Историческое рассмотрение проблем философии религии в русской мысли уместно начинать примерно с конца 20-х – начала 30-х гг. XIX в., поскольку именно с этого времени русская философия представляет собой целостный поток мысли, определенный целым рядом специфических внутренних закономерностей, диалектических переходов от одного его момента или этапа к другому. Именно в это время в шеллингианских и гегельянских кружках и в деятельности таких отдельных выдающихся личностей, как прот. Ф. Голубинский и П. Я. Чаадаев, философия обретает статус самостоятельной, претендующей на господство (или, по крайней мере, особое место) в культуре формы человеческого существования.

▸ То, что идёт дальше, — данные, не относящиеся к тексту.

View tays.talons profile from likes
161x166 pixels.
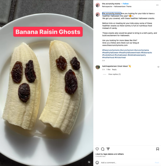click(108, 154)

Разумеется, вопросы философии религии обсуждались русскими философами и раньше[68]. Это касается прежде всего М. В. Ломоносова, Г. С. Сковороды, мартинистов эпохи Екатерины II (И. В. Лопухин, Н. И. Новиков, И. Г. Шварц), представителей мистического направления эпохи Александра I (А. Ф. Лабзин, М. М. Сперанский), а также представителей русского Просвещения, и мыслящих литераторов типа Г. Р. Державина (ода «Бог») или Н. М. Карамзина. Нельзя не отметить и творчество таких церковных мыслителей, как св. Тихон Задонский, прп. Паисий Величковский, митр. Платон (Левшин) и др. Однако, несмотря на то что все они занимали (и вполне осознанно) определенную религиозную позицию и так или иначе рассматривали, исходя из этой позиции, отдельные вопросы и проблемы, попыток последовательно отрефлектировать свою точку зрения, доведя ее до предельных онтологических и гносеологических оснований, мы у них (за исключением лишь Г. С. Сковороды, впервые сознательно «замыслившего умом и пожелавшего волею быть Сократом на Руси»)[69] не найдем. Только институциализация философии как особой духовной сферы – результат целого ряда сложных процессов, происходивших в русской культуре XVIII–XIX вв., – и рецепция немецкой классики (активно положительная в кружках Веневитинова, Станкевича и Герцена и скорее критическая у П. Я. Чаадаева и прот. Ф. Голубинского) позволили достичь принципиально нового уровня освоения и концептуальной разработки философской проблематики вообще и философии религии в частности.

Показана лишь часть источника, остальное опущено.